The method of qualitative analysis of the sermons using the quantitative tool of the RCOPE used in this article has benefits as well as some limitations. It is important to consider that this research does not measure the method of coping of any particular group. The audience of the sermons can take or leave the encouragement of their pastors, and even the pastors may be giving advice that they themselves are unable to follow. It is possible that a pastor, when asked to fill out an RCOPE questionnaire, will, for instance, strongly agree with the statement that he has questioned the power of God in this crisis, even though in his sermons he will reassure his congregation that God is in control. What this study shows is which methods of religious coping are mediated preferentially by pastors to their audiences, thereby sanctioning them in the context of the Reformed Church in Zambia.

This being a qualitative study with a relatively small sample size of sermons, statistical analysis of for example correlations between subscales of the RCOPE was not possible. The research relies heavily on the way in which the statements in sermons were coded according to the RCOPE. The main work of coding was done by one researcher. This means that there is a risk that preconceived ideas or biases of the coder could influence the results. To mitigate this risk, as declared in the section on methods, when in doubt the attribution of statements to items, subscales and functions within the RCOPE was discussed with others.

Conclusion

This study used a quantitative tool, the RCOPE, qualitatively, interpreting the words of Zambian pastors in their sermons. Qualitative research is a good way to explore new themes or new settings. Some authors have mentioned that the RCOPE has mainly been used in a Western context, and a qualitative approach like this can uncover religious coping themes that are not integrated into the RCOPE because of its cultural and geographical bias (cf. Pargament et al., 2005, p. 490; Kwilecki, 2004, p. 484).
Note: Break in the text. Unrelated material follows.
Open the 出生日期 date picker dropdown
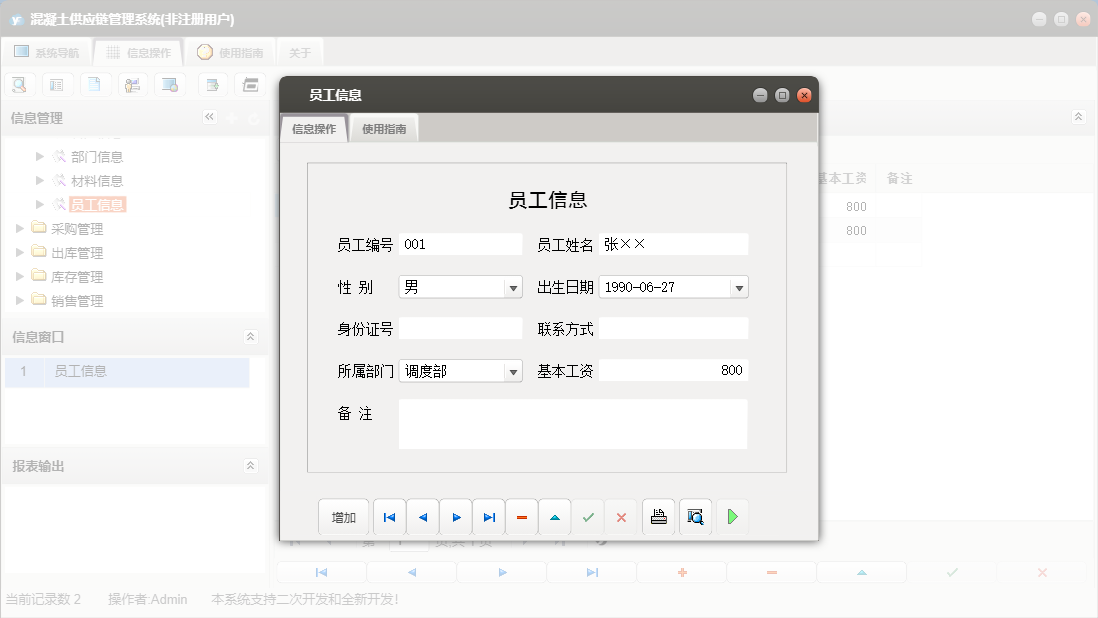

An important yield of this research is the uncovering of several subscales and items of religious coping that are omitted in the RCOPE, such as the underlying view that God is in control and the power of positive statements. These new subscales are not so much in line with a specifically African worldview, but with a more evangelical or Pentecostal variety of Christianity that is under-represented in the RCOPE.

Because the selected passages from the sermon are generally longer than the brief items included on the RCOPE, this study has given a more detailed view of what people may mean when they agree with these statements. In this case, the Zambian emphasis on God’s control of the situation surrounding the pandemic could be explained not as magical thinking or an alternative to scientific responses to disease, but as belonging to a different, religious register of speaking about contingencies.